One local resident in Lewisham spotted a zebra crossing on Hither Green Lane had one of its light’s covered. Instead of calling me, or writing to me, they tweeted a photo from their mobile of the covered light and asked me to investigate.
Because I had a photo, Council Officers could show this evidence to our highways contractor, Conway. Who in turn, with the address, knew exactly what they needed to fix the problem. Within 3 days the light was fixed.
We can respond even quicker to litter and graffiti thanks to the Love Lewisham application. In 2002, it took two and a half days to clean up reported graffiti, now it takes on average half a day. And graffiti is down by 73 per cent. How? By trusting the public. People don’t want to live in an area blighted by litter, and they’re prepared to tell us when we’re not doing enough. So by giving every citizen with a smartphone the ability to report litter or graffiti to us, we’re able to plot where our teams need to go in a more joined-up way – saving time and energy. And as the smartphone app can also upload a photo of the offending detritus we can deal with the worst stuff first. And people really do seem to like taking responsibility for their home.

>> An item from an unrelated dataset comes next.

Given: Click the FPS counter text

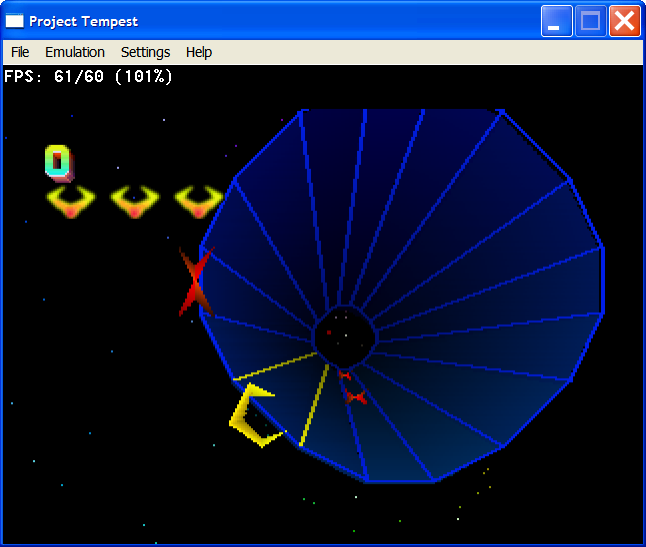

But we can also deliver services differently.
Hilary Renwick, our Head of Cultural Services, has told me:
We are acquiring two ‘digital shelves’ from Bloomsbury’s e books collection which include the Arden Shakespeare, specifically the ten plays that are on the GCSE National Curriculum and a collection entitled ‘Our Environment’ comprising ten books including The Hot Topic by Gabrielle Walker and Sir David King. The project is sponsored by Google and run by Public Library Online.
The Service will be launching a new App for I Phone and Android phones that will enable library card holders to search the library catalogue, reserve a book and interact with their borrower record.
Soon, we will be able to offer more and more of our collection on portable devices. We know that 60% of the workforce of Lewisham has to commute to work in the morning. If we can offer our library services on Kindles, or iPhones, we can ensure our libraries service is more used by more people.
Finally, we need to break open our datasets. We hoard too much information – data that could be used by local residents to challenge the way we run public services. By opening up data we will find ourselves open to serious scrutiny by voters. But – people want to help – and there’s huge added value in getting people to challenge our assertions. We used to spend a significant amount of money on consultants to guide our policy process. We’ve halved this in a year, and we’re going further (as I’ve been pushing in my role as Chair of the Audit Panel). Now, we need to embolden the ‘citizen consultant’ using our data to aid their analysis. In the same way the Freedom of Information Act has opened up local government in a spectacular way – access to data can be challenge us in a far more productive way.